Garuda tetap salah soal cenderamata haji



JAKARTA. Usaha PT Garuda Indonesia Tbk lepas dari vonis Komisi Pengawas Persaingan Usaha (KPPU) dalam kasus pengadaan cenderamata haji harus kandas. Pengadilan Negeri (PN) Jakarta Pusat menguatkan putusan KPPU bahwa Garuda dan dua rekanan pengadaan cenderamata ibadah haji yakni PT Gaya Bella Diantama dan PT Uskarindo Prima terbukti melanggar Undang-Undang Nomor 5 Tahun 1999 tentang Larangan Praktik Monopoli dan Persaingan Usaha Tidak sehat.

Ketua Majelis Hakim Sapawi menyatakan, Garuda dan dua rekanannya tidak dapat menyangkal fakta-fakta yang ada dalam putusan KPPU. Misalnya, maskapai penerbangan plat merah ini tidak membuka tender pengadaan cenderamata haji kepada perusahaan lain. Atas dasar itu pula, majelis hakim menguatkan keputusan KPPU.

Dengan putusan itu, Garuda dan dua rekanan itu, masing-masing harus membayar denda sebanyak Rp 1 miliar. Selain itu, Garuda juga harus membayar kelebihan pembayaran cenderamata haji Rp 7,1 miliar kepada jemaah melalui Kementerian Agama.


Keputusan PN Jakarta Pusat membuat Garuda dan dua perusahaan rekanannya kecewa. Namun, Kuasa Hukum Garuda, Edwin Aditya Rachman, belum bisa memastikan langkah hukum lanjutan setelah putusan ini. "Kami akan bicarakan dulu dengan klien kami," ujar Edwin, kemarin.

Kuasa Hukum PT Uskarindo Prima, Indra Kusuma mengatakan, keputusan hakim yang menolak keberatan atas vonis KPPU yang mereka ajukan itu tidak tepat. Sebab, yang dilakukan Garuda bukan persekongkolan, melainkan perpanjangan tender. Jadi wajar saja jika Garuda kembali menunjuk Uskarindo.

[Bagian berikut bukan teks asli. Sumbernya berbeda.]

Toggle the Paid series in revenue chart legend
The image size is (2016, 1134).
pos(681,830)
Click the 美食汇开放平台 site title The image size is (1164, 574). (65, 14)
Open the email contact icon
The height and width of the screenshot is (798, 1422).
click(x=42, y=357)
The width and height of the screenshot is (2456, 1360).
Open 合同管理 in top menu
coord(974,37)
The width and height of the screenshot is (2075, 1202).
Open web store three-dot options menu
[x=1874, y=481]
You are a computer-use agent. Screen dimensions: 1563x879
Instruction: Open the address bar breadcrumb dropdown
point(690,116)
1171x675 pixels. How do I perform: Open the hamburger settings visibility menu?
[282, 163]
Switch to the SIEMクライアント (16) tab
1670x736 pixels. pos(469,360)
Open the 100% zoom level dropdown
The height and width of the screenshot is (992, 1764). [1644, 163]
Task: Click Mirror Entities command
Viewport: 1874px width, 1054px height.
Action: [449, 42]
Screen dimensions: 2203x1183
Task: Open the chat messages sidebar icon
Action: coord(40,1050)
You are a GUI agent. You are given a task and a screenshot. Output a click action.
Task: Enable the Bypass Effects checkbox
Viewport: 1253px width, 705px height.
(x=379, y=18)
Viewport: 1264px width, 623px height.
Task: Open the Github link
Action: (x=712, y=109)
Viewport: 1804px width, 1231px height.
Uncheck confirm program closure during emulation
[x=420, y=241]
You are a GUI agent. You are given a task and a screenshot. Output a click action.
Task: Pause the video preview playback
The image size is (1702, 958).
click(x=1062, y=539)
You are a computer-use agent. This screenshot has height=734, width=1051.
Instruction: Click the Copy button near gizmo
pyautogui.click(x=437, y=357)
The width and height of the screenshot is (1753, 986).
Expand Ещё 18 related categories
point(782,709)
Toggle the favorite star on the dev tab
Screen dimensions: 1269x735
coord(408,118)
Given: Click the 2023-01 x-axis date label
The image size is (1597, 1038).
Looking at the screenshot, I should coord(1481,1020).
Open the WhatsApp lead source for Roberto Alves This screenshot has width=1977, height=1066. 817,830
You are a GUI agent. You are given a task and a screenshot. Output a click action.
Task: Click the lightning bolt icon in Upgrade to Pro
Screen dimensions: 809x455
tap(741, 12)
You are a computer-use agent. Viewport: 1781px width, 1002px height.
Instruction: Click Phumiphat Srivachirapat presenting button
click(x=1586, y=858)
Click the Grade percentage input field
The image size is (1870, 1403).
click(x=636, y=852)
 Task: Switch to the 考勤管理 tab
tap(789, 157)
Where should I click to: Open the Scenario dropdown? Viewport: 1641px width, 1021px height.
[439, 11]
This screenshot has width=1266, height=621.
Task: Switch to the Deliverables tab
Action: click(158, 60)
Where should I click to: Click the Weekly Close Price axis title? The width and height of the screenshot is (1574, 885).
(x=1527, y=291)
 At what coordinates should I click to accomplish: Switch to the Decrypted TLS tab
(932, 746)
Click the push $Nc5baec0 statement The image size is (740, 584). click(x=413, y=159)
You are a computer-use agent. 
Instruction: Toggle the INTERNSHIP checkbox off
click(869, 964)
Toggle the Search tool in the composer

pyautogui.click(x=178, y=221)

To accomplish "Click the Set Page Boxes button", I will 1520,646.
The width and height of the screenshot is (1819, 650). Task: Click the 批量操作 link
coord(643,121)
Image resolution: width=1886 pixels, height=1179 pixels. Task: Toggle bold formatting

Sebaliknya, wasit persaingan usaha memuji putusan hakim. "Putusan hakim sudah sesuai fakta," ujar M Iqbal, Kuasa Hukum KPPU.

Akhir Oktober 2010, KPPU memutuskan Garuda, Gaya Bella, dan Uskarindo telah terbukti melakukan monopoli dan persaingan usaha tak sehat dalam pengadaan cenderamata haji tahun 2009-2010 dan 2010-2011. Garuda dan dua rekanannya tak terima dan menggugat putusan KPPU ke pengadilan.